(DATA FOR ANALYSIS)
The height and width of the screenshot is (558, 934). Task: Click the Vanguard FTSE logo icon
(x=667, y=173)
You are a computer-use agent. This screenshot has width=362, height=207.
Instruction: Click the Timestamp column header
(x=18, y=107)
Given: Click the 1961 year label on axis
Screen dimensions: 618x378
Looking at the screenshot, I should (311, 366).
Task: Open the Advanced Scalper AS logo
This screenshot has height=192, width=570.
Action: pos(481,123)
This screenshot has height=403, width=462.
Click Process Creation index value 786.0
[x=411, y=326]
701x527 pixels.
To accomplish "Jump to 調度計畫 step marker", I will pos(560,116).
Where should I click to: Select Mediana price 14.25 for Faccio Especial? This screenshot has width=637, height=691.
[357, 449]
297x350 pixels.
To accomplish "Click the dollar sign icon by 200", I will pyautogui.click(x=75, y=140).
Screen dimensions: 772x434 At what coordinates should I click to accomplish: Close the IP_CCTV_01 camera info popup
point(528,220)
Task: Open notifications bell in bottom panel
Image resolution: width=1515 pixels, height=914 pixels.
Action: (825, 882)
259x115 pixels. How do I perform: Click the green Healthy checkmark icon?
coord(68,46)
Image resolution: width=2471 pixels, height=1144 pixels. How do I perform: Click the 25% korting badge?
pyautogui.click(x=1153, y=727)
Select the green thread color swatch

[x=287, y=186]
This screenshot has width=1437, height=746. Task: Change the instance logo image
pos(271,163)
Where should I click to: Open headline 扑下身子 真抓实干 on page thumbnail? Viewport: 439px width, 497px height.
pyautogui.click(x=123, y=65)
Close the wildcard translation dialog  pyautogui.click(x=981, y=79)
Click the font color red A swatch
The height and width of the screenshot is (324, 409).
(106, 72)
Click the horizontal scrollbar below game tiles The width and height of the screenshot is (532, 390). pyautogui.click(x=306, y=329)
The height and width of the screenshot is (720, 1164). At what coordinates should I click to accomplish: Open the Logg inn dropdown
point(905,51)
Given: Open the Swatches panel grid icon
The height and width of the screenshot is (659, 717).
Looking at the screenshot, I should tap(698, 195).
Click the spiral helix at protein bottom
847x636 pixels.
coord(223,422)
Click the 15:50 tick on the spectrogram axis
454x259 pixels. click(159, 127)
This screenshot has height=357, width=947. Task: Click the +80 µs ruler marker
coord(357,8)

(TASK OBJECTIVE) What lines in the listing above hold the string "panel"? List them.

(RESPONSE BELOW)
Task: Open notifications bell in bottom panel
Given: Open the Swatches panel grid icon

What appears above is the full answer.